*** Block opens ***
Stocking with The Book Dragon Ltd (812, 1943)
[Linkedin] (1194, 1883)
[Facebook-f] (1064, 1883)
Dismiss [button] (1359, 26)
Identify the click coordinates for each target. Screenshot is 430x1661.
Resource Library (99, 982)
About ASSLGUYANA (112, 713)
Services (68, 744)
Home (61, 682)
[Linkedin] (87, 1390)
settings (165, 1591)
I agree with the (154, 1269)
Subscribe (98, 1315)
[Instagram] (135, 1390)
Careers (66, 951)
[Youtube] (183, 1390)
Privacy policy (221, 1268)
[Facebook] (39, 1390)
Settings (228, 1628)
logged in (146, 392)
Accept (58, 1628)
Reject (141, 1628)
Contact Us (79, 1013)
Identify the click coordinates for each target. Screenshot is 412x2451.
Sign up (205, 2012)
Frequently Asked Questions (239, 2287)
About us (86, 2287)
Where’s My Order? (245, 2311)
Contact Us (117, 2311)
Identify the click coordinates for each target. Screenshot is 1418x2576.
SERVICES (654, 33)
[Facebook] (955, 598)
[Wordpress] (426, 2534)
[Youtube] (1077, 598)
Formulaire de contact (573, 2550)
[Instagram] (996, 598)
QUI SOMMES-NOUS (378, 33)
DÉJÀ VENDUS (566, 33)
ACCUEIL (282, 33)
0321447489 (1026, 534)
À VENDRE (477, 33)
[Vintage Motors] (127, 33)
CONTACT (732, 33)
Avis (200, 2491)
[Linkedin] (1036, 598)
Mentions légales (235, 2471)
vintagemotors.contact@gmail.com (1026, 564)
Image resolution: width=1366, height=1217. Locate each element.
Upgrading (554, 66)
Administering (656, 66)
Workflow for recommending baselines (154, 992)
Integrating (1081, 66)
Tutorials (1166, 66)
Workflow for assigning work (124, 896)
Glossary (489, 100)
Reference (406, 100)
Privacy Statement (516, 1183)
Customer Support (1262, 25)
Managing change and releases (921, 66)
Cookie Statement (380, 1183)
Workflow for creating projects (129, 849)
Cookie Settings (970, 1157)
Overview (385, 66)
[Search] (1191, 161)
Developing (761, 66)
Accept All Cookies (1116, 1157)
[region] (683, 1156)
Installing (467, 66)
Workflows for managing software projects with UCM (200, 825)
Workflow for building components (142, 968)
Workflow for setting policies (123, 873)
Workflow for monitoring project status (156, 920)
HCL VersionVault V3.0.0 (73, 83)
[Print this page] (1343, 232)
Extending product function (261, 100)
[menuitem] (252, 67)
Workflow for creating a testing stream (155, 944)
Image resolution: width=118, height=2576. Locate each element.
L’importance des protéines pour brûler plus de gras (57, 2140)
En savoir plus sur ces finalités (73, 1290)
*** Block closes ***
Requirement | Restate word for word only the lines above from the line containing "ACCUEIL (282, 33)" to the line containing "Reference (406, 100)", both of them included.

Solution |
ACCUEIL (282, 33)
0321447489 (1026, 534)
À VENDRE (477, 33)
[Vintage Motors] (127, 33)
CONTACT (732, 33)
Avis (200, 2491)
[Linkedin] (1036, 598)
Mentions légales (235, 2471)
vintagemotors.contact@gmail.com (1026, 564)
Image resolution: width=1366, height=1217. Locate each element.
Upgrading (554, 66)
Administering (656, 66)
Workflow for recommending baselines (154, 992)
Integrating (1081, 66)
Tutorials (1166, 66)
Workflow for assigning work (124, 896)
Glossary (489, 100)
Reference (406, 100)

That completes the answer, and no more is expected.